The research depicts a new mathematical approach to optimal processing the original cadastral documents belonging to separate cadastral projects, based on an application of the Gauss-Markov adjustment model.
The research proposes a comprehensive solution for an optimal integration of the separately processed cadastral projects into a homogeneous, seamless space aimed at obtaining identical coordinates of peripheral common turning points. The proposed method, entitled the Cadastral Triangulation (CT) Method, which is based on the photogrammetric mapping Aerial Triangulation principles and on the Gauss-Helmert model of a Generalized Least Squares Adjustment, deals with finding the appropriate parameters of global coordinate transformation, aimed at creating a cadastral space of high accuracy in a modern, accurate target grid.
The results of the adjustment process of the research are affected, to a great extent, by the number of the basic control points for the global transformation and adjustment process, and by their dispersion on the ground. The number of these points which are randomly located on the ground are not necessarily optimal for achieving the best results. The research analyzes the aforementioned factors and their influence on final results.

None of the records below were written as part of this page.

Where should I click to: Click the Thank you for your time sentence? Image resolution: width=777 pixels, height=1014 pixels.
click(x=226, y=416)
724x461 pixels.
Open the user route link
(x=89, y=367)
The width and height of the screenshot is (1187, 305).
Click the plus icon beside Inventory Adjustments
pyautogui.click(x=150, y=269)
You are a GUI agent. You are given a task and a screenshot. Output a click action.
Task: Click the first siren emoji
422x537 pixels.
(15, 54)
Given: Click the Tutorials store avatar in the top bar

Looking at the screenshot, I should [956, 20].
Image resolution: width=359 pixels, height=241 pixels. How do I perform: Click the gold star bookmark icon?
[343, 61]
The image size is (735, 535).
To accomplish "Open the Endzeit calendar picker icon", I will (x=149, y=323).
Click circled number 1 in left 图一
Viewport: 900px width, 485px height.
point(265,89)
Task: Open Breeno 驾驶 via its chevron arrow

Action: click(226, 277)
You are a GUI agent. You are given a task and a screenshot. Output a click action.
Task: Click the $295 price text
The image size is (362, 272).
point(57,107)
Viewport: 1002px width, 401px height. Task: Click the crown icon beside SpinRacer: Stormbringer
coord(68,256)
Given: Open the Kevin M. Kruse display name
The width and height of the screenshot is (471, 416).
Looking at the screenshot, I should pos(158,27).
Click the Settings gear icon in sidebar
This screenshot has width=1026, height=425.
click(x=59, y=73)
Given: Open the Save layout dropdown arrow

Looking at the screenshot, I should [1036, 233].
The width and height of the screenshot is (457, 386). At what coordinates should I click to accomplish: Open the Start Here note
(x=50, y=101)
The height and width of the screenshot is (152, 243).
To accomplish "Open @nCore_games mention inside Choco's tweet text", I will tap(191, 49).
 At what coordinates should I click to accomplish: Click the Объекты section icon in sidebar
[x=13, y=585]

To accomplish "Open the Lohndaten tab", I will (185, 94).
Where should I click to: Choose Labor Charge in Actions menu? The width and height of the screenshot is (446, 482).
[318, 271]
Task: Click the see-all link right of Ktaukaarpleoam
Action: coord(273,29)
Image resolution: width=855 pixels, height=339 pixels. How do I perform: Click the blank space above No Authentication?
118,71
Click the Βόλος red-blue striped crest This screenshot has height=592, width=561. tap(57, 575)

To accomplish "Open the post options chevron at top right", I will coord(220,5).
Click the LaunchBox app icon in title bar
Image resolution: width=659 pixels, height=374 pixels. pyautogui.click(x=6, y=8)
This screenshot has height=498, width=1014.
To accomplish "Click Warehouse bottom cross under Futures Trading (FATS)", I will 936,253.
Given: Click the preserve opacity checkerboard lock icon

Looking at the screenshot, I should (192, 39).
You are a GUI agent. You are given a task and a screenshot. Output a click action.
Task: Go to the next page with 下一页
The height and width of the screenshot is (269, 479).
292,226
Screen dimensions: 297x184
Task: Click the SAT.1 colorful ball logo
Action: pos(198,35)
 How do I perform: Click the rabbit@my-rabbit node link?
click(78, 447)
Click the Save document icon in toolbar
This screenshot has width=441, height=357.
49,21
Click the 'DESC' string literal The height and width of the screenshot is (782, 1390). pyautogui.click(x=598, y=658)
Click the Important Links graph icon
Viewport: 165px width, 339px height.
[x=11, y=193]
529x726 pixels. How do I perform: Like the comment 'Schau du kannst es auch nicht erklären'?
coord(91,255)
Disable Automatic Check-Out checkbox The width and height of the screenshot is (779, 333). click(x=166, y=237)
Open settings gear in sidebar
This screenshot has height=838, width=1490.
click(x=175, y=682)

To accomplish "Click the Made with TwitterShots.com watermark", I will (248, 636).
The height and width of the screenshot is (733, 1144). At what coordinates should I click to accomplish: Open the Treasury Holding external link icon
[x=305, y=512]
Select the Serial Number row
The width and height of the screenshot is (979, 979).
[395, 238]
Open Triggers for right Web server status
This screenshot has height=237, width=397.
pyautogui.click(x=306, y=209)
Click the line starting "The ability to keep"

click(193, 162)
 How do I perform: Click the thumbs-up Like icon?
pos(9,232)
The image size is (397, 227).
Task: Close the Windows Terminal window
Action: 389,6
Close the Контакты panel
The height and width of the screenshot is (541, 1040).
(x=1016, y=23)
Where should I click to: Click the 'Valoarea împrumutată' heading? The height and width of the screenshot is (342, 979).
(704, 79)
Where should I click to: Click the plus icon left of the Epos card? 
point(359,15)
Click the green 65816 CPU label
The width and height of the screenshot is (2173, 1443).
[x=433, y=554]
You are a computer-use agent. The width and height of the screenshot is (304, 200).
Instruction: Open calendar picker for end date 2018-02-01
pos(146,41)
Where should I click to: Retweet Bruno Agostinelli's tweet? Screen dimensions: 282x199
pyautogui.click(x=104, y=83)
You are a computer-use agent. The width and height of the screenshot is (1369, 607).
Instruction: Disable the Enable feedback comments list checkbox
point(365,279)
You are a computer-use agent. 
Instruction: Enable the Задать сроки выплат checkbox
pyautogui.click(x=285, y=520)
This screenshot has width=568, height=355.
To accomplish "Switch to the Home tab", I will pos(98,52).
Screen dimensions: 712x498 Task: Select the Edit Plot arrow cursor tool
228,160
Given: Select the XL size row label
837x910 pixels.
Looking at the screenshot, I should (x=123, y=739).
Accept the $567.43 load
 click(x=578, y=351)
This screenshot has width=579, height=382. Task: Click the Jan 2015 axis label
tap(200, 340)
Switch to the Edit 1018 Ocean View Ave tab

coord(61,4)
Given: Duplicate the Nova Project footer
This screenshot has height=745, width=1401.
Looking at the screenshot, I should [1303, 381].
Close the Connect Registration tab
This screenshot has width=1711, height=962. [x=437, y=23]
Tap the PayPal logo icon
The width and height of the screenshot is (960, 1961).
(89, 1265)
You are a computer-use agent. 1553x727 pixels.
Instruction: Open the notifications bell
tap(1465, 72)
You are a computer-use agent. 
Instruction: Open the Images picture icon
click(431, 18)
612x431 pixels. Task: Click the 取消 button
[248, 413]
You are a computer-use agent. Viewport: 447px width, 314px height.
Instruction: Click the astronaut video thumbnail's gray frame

The research demonstrates the implementation of all the developed algorithms and methods as an integrated process - from the processing of original cadastral documents, up to combining the adjoining cadastral projects - to achieving a seamless cadastral space. The analyses have been carried out on a significant amount of simulative and real cadastral data. The proposed method improved the accuracy of boundary turning points and reduced the surveying residuals. After joining the separate projects into a cadastral continuity, the achieved accuracy of cadastral boundary points was at a level of one decimeter which fits the accuracy requirements of the future coordinate-based cadastre.